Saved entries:
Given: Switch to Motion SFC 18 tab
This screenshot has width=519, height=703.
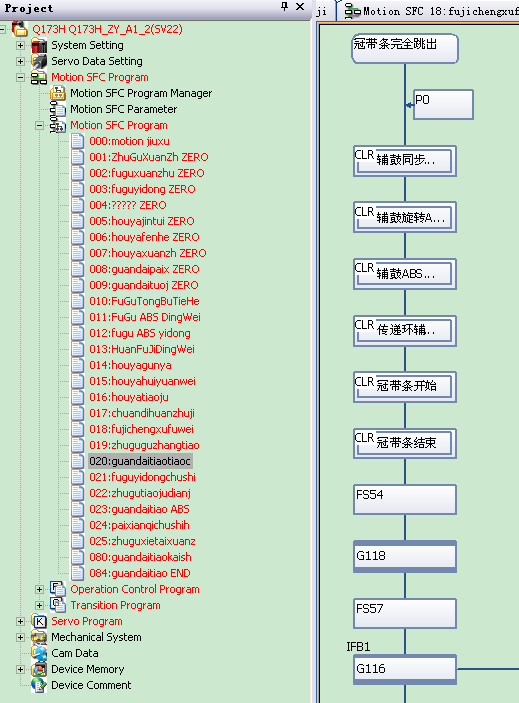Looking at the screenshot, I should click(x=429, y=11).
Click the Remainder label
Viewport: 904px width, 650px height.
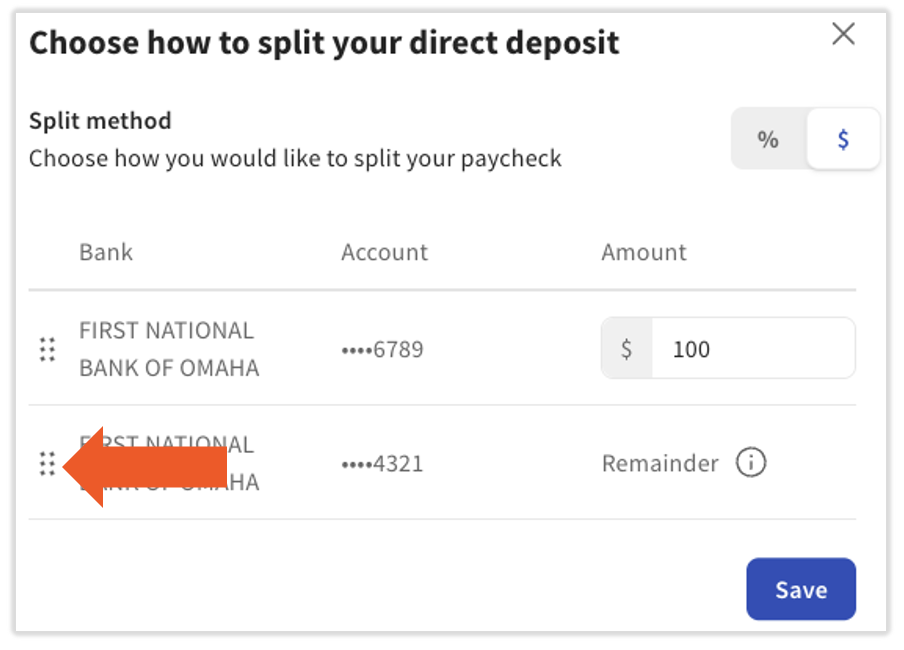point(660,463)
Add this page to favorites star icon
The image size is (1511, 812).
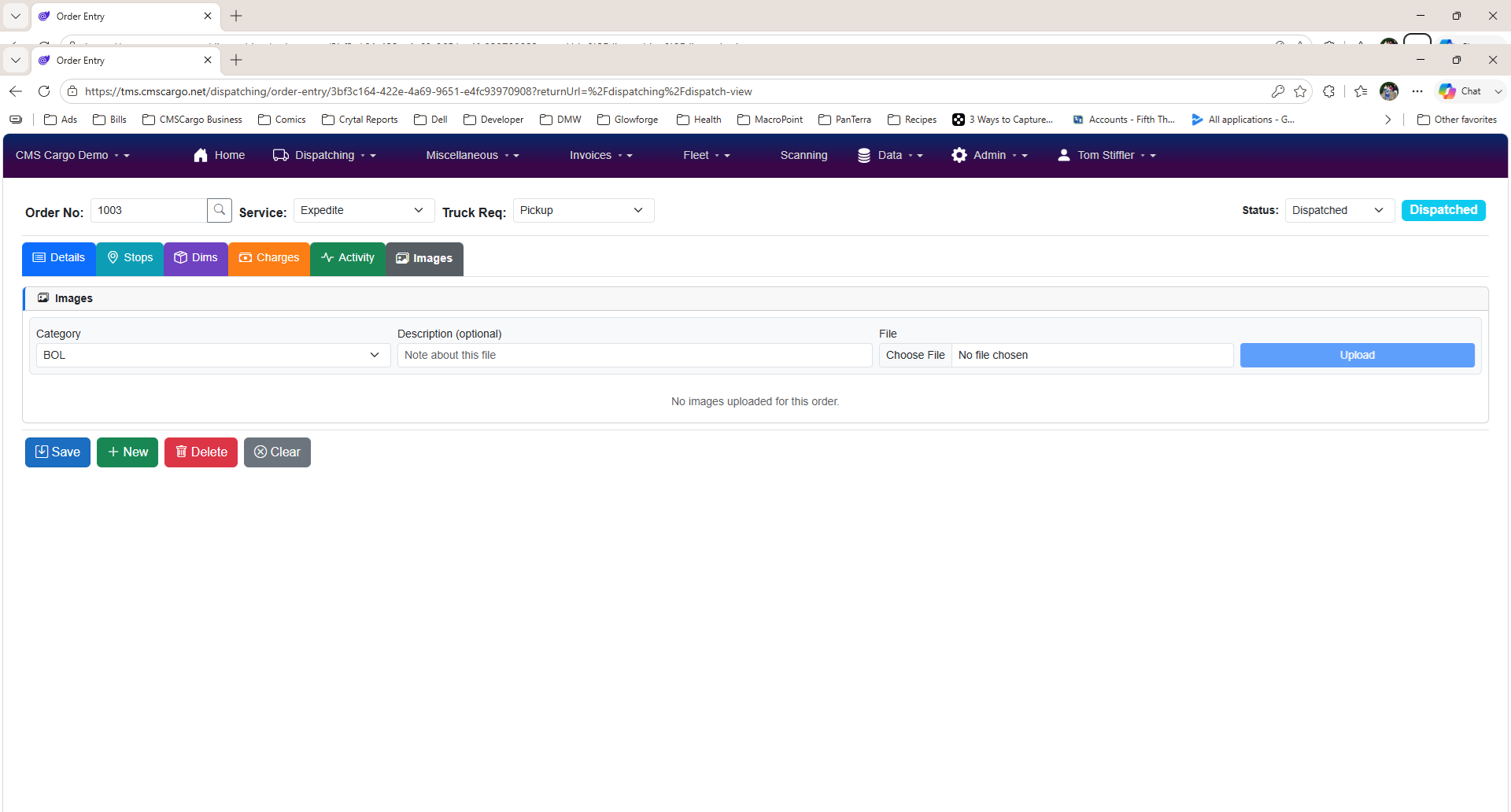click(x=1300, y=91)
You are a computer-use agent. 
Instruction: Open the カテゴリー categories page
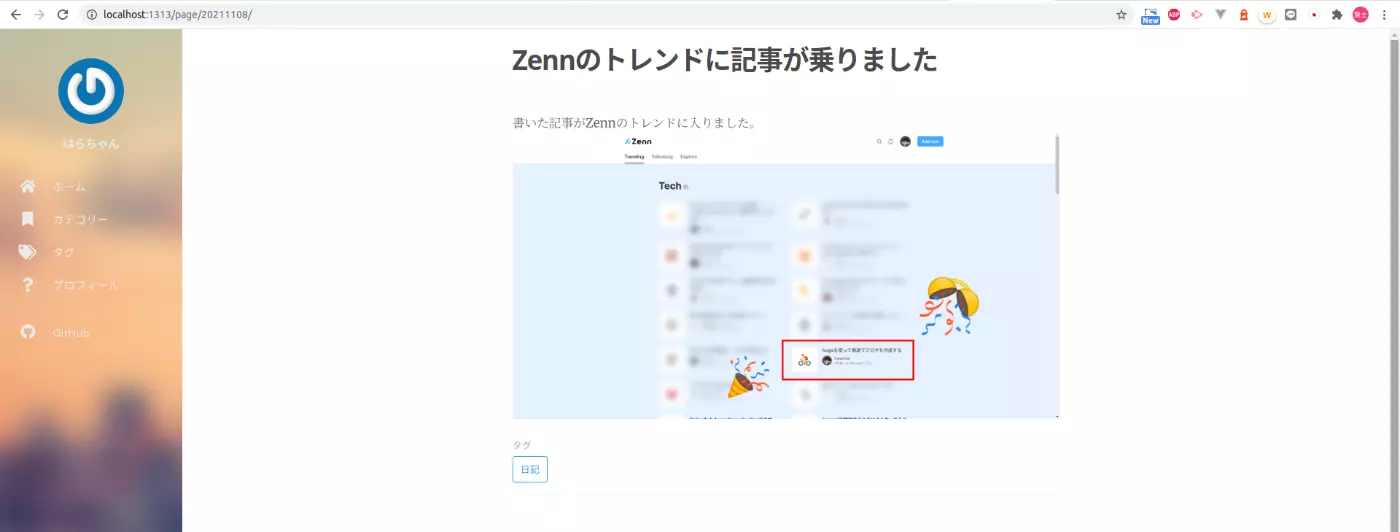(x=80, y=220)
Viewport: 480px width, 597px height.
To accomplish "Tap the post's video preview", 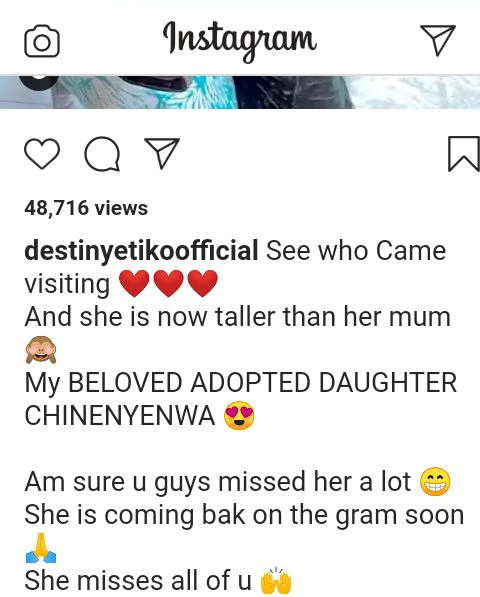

DIRECTIONS FOR THIS TASK ->
Your task is to restate word for word the lines from the one containing "Click the Remainder label" through the last line of the data, both ends included, with no pictures.

OUTPUT ->
Click the Remainder label
Viewport: 904px width, 650px height.
point(660,463)
Add this page to favorites star icon
The image size is (1511, 812).
click(x=1300, y=91)
You are a computer-use agent. 
Instruction: Open the カテゴリー categories page
(x=80, y=220)
Viewport: 480px width, 597px height.
To accomplish "Tap the post's video preview", 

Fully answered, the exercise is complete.